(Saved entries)
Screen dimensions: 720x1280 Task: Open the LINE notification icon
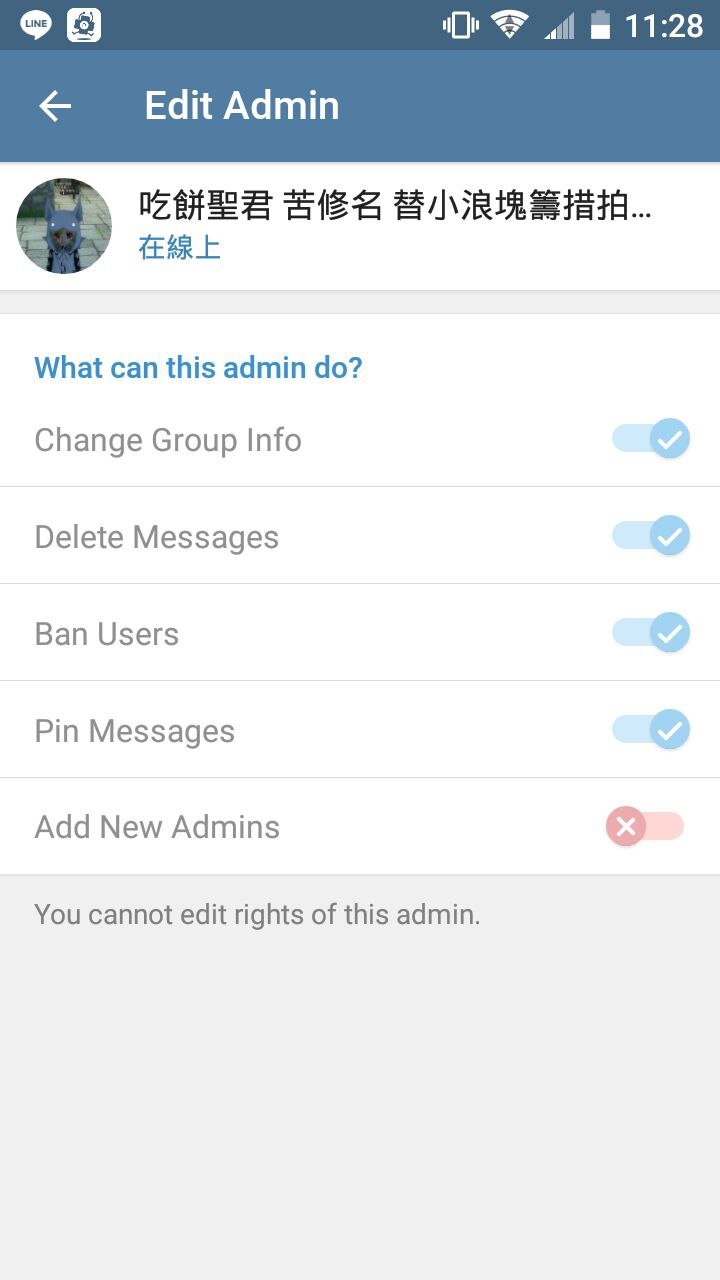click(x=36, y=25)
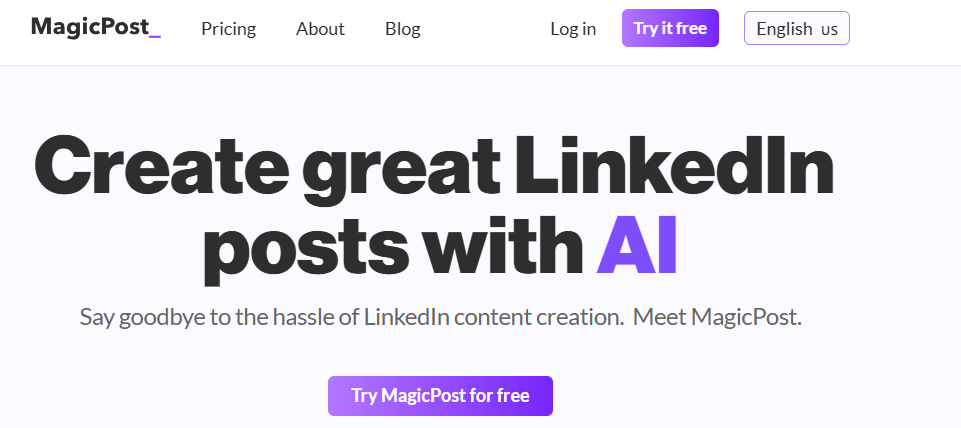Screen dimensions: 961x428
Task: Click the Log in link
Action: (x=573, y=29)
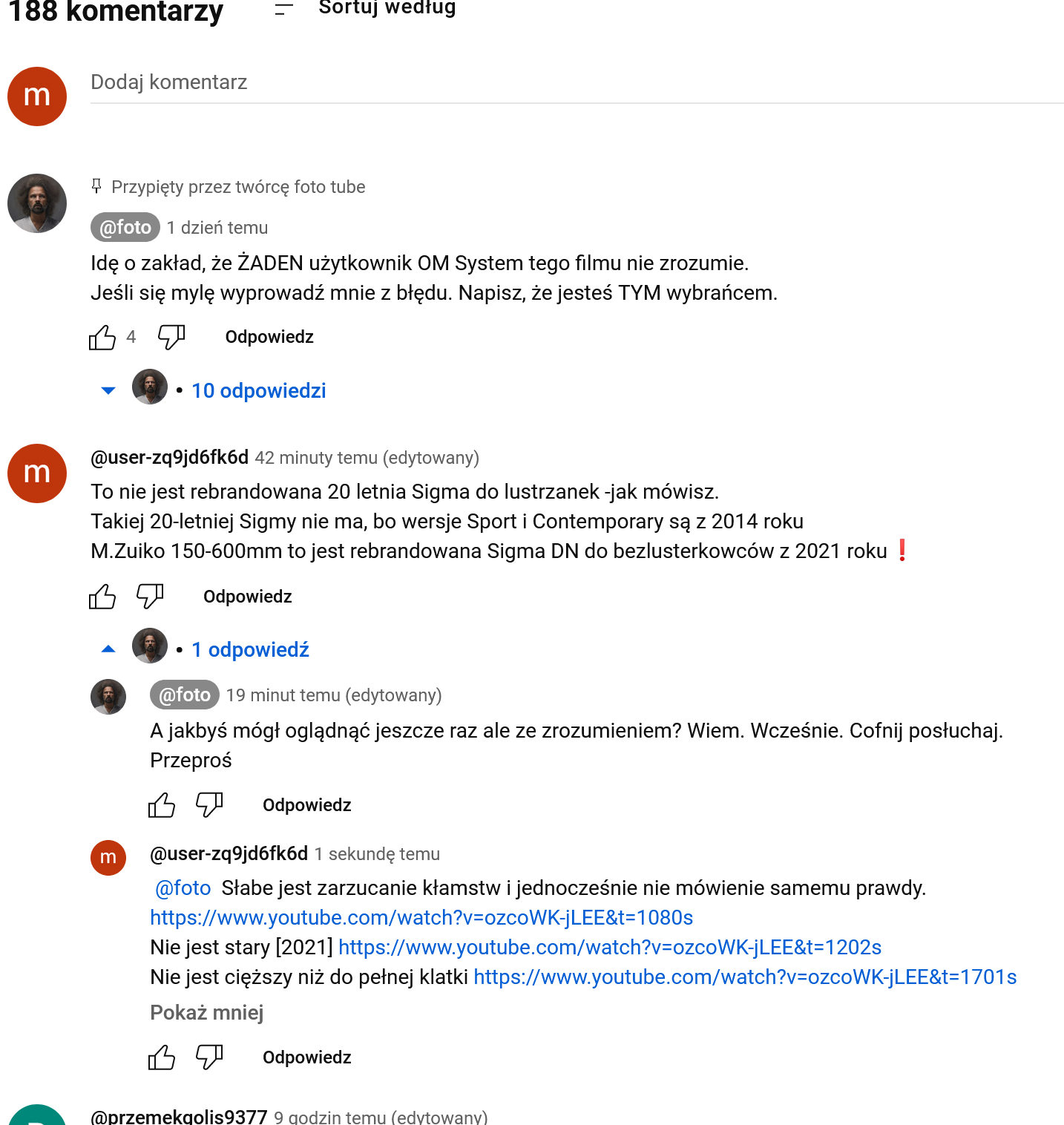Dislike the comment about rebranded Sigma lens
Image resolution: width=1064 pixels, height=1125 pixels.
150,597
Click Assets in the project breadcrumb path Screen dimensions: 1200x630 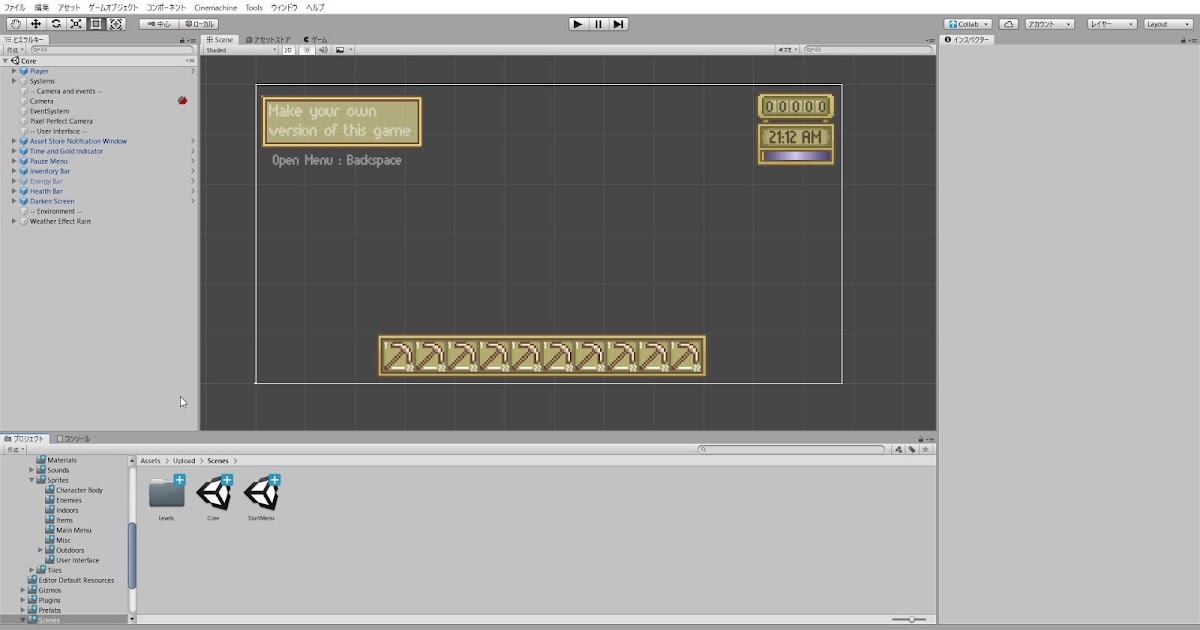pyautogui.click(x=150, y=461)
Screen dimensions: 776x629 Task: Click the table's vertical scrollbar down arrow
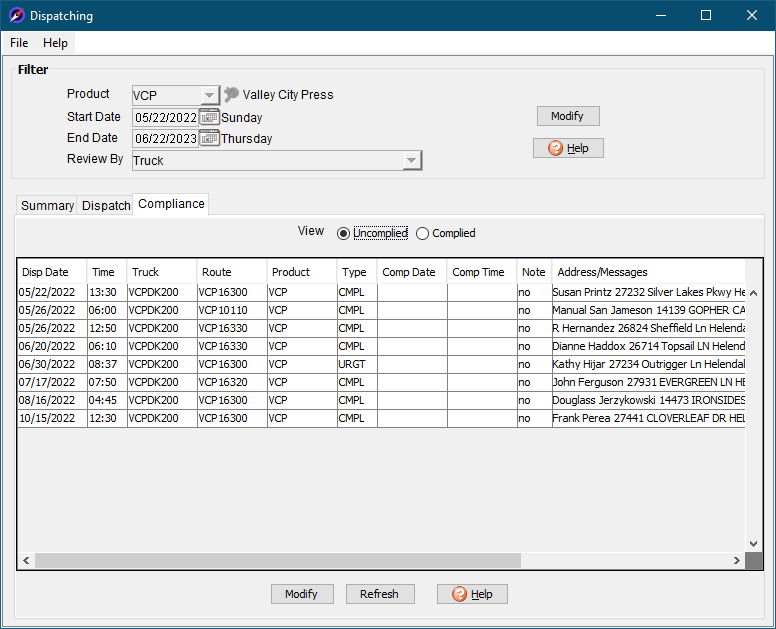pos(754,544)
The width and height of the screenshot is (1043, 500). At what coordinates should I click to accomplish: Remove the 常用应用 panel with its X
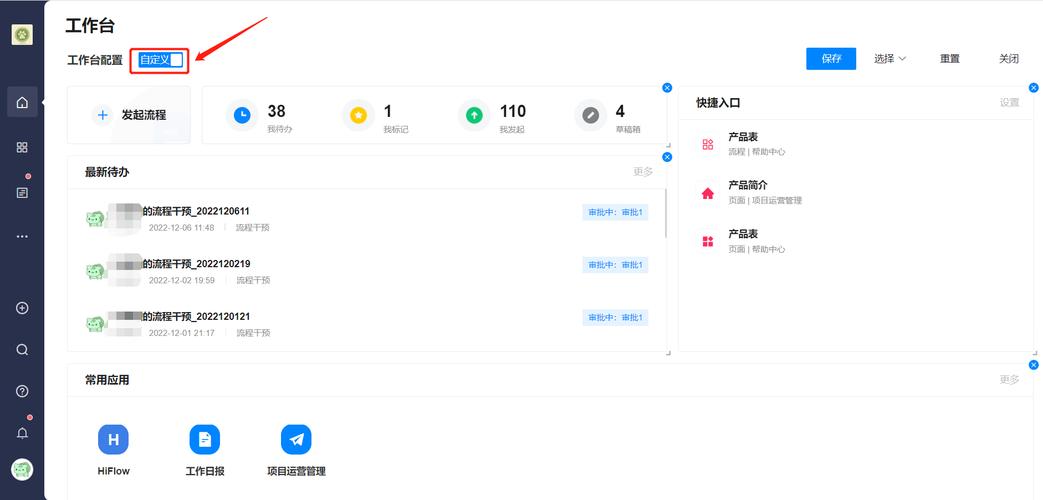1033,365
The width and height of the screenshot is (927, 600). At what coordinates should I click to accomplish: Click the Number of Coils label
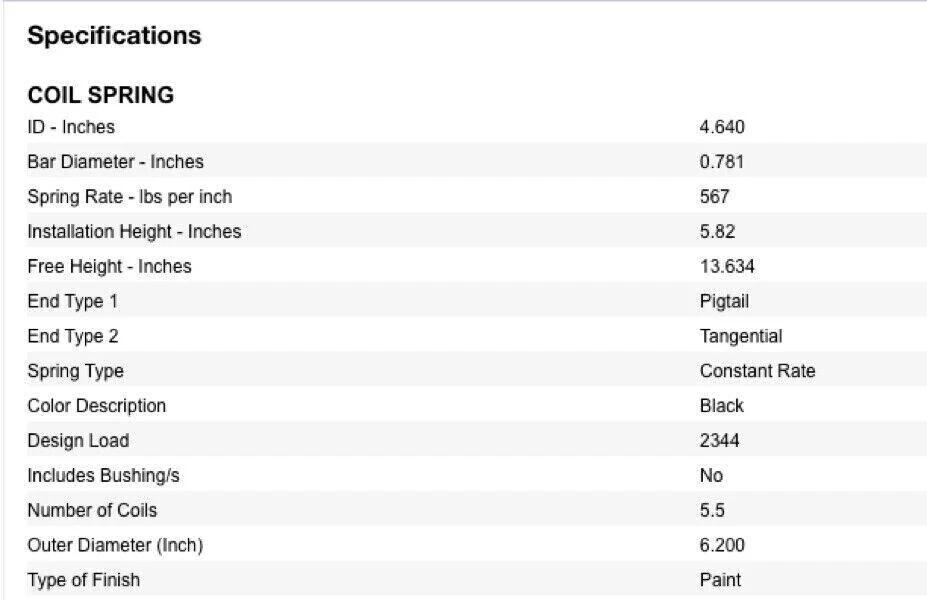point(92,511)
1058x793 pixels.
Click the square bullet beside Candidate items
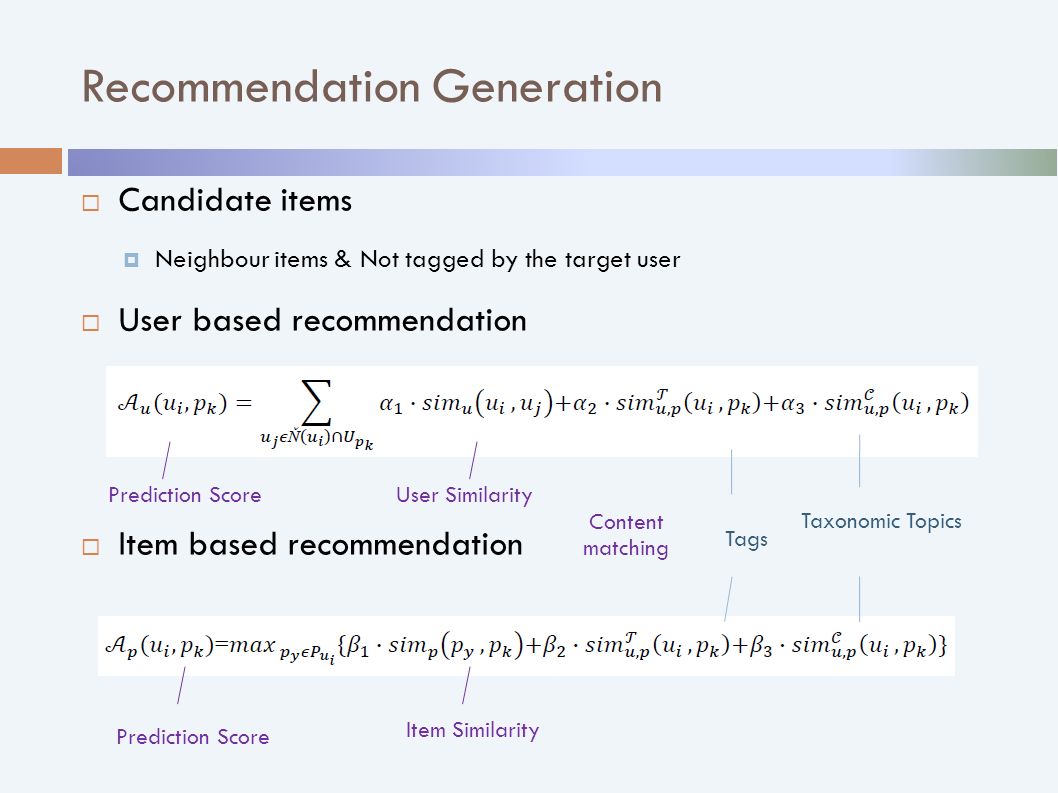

**What is being asked**: Write out exactly, and only, the lines running from the line with "Screen dimensions: 776x629" to the last line above, both included, with all pictures omitted.

**Result for this exercise**:
Screen dimensions: 776x629 Task: Click the table's vertical scrollbar down arrow
pos(754,544)
The width and height of the screenshot is (1043, 500). At what coordinates should I click to accomplish: Remove the 常用应用 panel with its X
1033,365
The width and height of the screenshot is (927, 600). At what coordinates should I click to accomplish: Click the Number of Coils label
point(92,511)
1058x793 pixels.
Click the square bullet beside Candidate items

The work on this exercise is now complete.